Thanks to the Limey's wifey for this one. "Beauty is in the eye of the beholder" is an all too often quoted cliche though frankly in our modern society at times it seems like standards have been set that we all have to live up to. If ever there was something that went some way towards proving that the old cliche really does have some merit it is this.
The story unfolds something like this:
- In Washington , DC , at a Metro Station, on a cold January morning in 2007, this man with a violin played six Bach pieces for about 45 minutes. During that time, approximately 2,000 people went through the station, most of them on their way to work.
- After about 3 minutes a middle-aged man noticed that there was a musician playing. He slowed his pace and stopped for a few seconds, and then he hurried on to meet his schedule.

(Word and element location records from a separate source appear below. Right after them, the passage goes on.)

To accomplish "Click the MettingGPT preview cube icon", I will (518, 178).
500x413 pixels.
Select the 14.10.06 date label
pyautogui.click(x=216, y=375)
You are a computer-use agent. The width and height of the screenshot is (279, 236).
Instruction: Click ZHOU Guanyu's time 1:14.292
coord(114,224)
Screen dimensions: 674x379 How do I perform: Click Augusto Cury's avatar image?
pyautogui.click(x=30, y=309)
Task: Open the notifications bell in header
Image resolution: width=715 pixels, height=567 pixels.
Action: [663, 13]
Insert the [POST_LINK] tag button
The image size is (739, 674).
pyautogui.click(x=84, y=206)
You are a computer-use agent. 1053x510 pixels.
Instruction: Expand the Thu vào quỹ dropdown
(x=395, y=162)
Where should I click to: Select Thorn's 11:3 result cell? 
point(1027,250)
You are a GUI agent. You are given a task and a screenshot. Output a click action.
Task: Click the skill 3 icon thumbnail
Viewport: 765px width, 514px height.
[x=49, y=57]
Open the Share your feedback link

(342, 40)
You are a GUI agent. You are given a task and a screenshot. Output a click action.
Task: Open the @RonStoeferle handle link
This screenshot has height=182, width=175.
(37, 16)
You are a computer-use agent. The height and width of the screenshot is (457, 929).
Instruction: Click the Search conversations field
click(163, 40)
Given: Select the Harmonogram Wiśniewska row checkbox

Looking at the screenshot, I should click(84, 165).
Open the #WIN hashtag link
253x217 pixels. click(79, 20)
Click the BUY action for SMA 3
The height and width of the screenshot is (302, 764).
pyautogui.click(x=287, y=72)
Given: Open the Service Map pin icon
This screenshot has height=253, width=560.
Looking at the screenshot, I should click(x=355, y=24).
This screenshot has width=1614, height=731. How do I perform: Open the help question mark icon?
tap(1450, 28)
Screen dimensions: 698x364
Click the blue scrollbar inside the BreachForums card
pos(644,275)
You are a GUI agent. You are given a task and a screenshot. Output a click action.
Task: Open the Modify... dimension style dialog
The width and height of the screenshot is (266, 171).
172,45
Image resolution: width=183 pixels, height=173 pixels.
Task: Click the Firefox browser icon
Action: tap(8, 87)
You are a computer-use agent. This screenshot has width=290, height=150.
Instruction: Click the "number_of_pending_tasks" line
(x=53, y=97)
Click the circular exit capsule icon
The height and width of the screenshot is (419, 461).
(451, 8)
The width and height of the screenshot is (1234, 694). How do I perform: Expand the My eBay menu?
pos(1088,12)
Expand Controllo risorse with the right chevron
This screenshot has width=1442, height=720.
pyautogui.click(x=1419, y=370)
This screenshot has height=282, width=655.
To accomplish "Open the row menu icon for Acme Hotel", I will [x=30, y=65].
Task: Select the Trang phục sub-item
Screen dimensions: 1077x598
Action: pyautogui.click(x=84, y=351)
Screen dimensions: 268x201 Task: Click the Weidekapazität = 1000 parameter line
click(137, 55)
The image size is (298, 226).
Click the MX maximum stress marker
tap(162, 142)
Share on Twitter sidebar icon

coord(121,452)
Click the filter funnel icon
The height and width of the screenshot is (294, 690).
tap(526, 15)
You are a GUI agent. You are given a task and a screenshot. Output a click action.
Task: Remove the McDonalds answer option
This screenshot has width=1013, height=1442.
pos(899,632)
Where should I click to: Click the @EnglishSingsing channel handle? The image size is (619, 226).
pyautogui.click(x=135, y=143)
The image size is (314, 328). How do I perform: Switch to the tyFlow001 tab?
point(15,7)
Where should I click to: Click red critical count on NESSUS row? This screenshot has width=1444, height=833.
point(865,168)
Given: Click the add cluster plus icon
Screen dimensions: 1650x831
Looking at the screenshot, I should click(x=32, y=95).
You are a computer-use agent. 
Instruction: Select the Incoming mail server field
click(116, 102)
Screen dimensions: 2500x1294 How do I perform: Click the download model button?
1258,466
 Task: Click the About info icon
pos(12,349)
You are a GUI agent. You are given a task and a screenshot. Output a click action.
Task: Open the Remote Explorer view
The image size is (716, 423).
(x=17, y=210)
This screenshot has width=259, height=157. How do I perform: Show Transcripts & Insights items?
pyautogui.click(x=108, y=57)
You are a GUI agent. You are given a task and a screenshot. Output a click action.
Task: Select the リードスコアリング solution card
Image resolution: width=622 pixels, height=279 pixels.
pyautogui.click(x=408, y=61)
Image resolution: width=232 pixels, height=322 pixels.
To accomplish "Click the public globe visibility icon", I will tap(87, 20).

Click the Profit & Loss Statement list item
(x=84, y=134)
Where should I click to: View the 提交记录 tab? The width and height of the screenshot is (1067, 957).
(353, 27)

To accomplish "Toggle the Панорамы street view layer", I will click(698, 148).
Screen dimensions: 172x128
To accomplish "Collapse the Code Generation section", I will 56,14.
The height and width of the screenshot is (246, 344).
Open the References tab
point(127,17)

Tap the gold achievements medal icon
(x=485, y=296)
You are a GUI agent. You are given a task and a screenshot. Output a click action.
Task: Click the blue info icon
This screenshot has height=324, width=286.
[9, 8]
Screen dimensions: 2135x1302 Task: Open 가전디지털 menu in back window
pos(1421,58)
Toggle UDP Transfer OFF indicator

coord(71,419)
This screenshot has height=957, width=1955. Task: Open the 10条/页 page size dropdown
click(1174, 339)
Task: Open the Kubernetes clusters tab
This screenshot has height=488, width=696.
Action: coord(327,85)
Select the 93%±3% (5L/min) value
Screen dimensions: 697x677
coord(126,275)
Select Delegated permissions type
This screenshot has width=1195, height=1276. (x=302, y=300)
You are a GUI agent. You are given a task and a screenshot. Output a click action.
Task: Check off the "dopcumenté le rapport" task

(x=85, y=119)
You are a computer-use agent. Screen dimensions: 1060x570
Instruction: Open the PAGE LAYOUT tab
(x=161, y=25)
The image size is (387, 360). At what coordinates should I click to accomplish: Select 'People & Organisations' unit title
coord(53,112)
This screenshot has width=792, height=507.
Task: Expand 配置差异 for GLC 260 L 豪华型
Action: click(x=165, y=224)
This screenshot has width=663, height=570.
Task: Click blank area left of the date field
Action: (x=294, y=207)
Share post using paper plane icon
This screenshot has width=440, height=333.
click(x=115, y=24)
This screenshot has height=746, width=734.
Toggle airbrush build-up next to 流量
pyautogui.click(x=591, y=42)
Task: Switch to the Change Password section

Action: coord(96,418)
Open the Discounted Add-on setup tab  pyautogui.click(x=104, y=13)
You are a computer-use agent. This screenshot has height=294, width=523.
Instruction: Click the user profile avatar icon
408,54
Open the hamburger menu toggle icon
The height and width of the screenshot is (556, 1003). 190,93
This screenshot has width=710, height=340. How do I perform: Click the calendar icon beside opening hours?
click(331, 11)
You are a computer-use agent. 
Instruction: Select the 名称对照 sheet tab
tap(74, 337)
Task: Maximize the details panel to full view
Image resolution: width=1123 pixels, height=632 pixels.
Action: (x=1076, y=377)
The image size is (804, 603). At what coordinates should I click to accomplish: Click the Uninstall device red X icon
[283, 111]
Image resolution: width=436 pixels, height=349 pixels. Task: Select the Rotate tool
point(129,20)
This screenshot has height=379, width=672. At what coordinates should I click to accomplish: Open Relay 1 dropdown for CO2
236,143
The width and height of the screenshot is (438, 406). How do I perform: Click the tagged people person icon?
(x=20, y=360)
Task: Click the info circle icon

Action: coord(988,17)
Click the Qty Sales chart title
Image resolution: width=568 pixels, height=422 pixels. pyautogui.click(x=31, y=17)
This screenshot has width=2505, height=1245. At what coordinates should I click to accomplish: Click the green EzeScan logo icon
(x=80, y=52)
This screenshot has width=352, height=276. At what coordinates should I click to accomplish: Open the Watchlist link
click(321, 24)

- About 4 minutes later the violinist received his first dollar. A woman threw money in the hat and, without stopping, continued to walk.
- At 6 minutes a young man leaned against the wall to listen to him, then looked at his watch and started to walk again.
- At 10 minutes a 3-year old boy stopped, but his mother tugged him along hurriedly. The kid stopped to look at the violinist again, but the mother pushed hard and the child continued to walk, turning his head the whole time. This action was repeated by several other children, but every parent - without exception - forced their children to move on quickly.
- At 45 minutes the musician played continuously. Only 6 people stopped and listened for a short while. About 20 gave money but continued to walk at their normal pace. The man collected a total of $32.
- After 1 hour the musician finished playing and silence took over. No one noticed and no one applauded.
Nothing very unusual or significant about any of that you are probably thinking. Not so my friend.
No one knew this, but the violinist was Joshua Bell, one of the greatest musicians in the world. He played one of the most intricate pieces ever written, on a violin worth $3.5 million dollars. Two days before, Joshua Bell sold-out a theater in Boston where the seats averaged $100 each to sit and listen to him play the same music.
This is a true story. Joshua Bell, playing incognito in the D.C. Metro Station, was organized by the Washington Post as part of a social experiment about perception, taste and people's priorities.
- In a common-place environment, at an inappropriate hour, do we perceive beauty?
- If so, do we stop to appreciate it?
- Do we recognize talent in an unexpected context?
And what conclusions might we draw from this? One might be:
If we do not have a moment to stop and listen to one of the best musicians in the world, playing some of the finest music ever written, with one of the most beautiful instruments ever made . . .
How many other things are we missing as we rush through life?
A very inciteful anonymous quote sums it up this way:
"It's not important the day we were born or the day we die...what is important is the dash between these two. It's the dash that tells how we lived!"
So son't be a "grumpy" like me - enjoy the dash, expect the unexpected and relish it, stroll through life with wonder in your heart at the marvels of nature and this world we all share. You just never know what is coming next but it just might be glorious if you take the time to stop and notice.